SQLite and Python are inserting unwanted linebreaks into database - sql

I'm writing a little program that inserts and retrieves movie information in a database. If I type the info into the .db file manually, the program retrieves it and displays it perfectly in my GUI's textboxes. However, if I try to insert data from those textboxes into my database, it adds a linebreak to the end of each field. When I retrieve it again, it has "\n" at the end. The retrieving works great, but somehow linebreaks are being included in my inserts. Here is my insert function:
def addRecord(self):
newTitle = self.text_title.get(1.0, 'end')

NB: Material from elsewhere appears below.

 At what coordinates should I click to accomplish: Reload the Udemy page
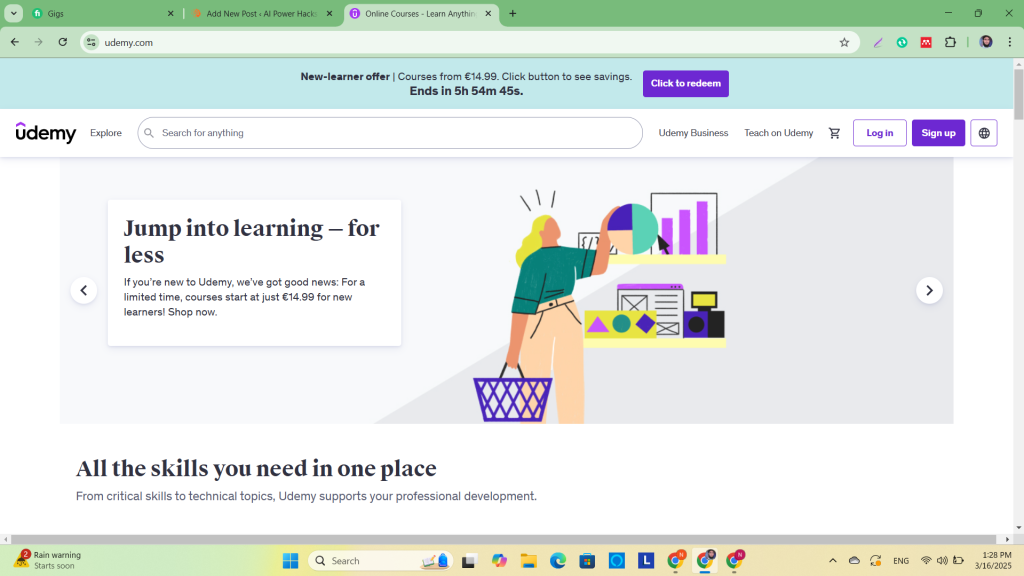click(x=63, y=42)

newSynopsis = self.text_summary.get(1.0, 'end')
newCast = self.text_cast.get(1.0, 'end')
newRuntime = self.text_runtime.get(1.0, 'end')
newRating = self.text_rating.get(1.0, 'end')

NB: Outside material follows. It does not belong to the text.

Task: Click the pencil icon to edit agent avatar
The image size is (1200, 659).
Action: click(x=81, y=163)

newTrailer = self.text_trailer.get(1.0, 'end')
newDates = self.text_date2d.get(1.0, 'end')
newImage = self.text_image.get(1.0, 'end')
c.execute("INSERT INTO Movies (Title, Synopsis, Actors, Runtime, Rating, Trailer, Dates, Image) VALUES ('{}','{}','{}','{}','{}','{}','{}','{}');"
.format(newTitle, newSynopsis, newCast, newRuntime, newRating, newTrailer, newDates, newImage))
conn.commit()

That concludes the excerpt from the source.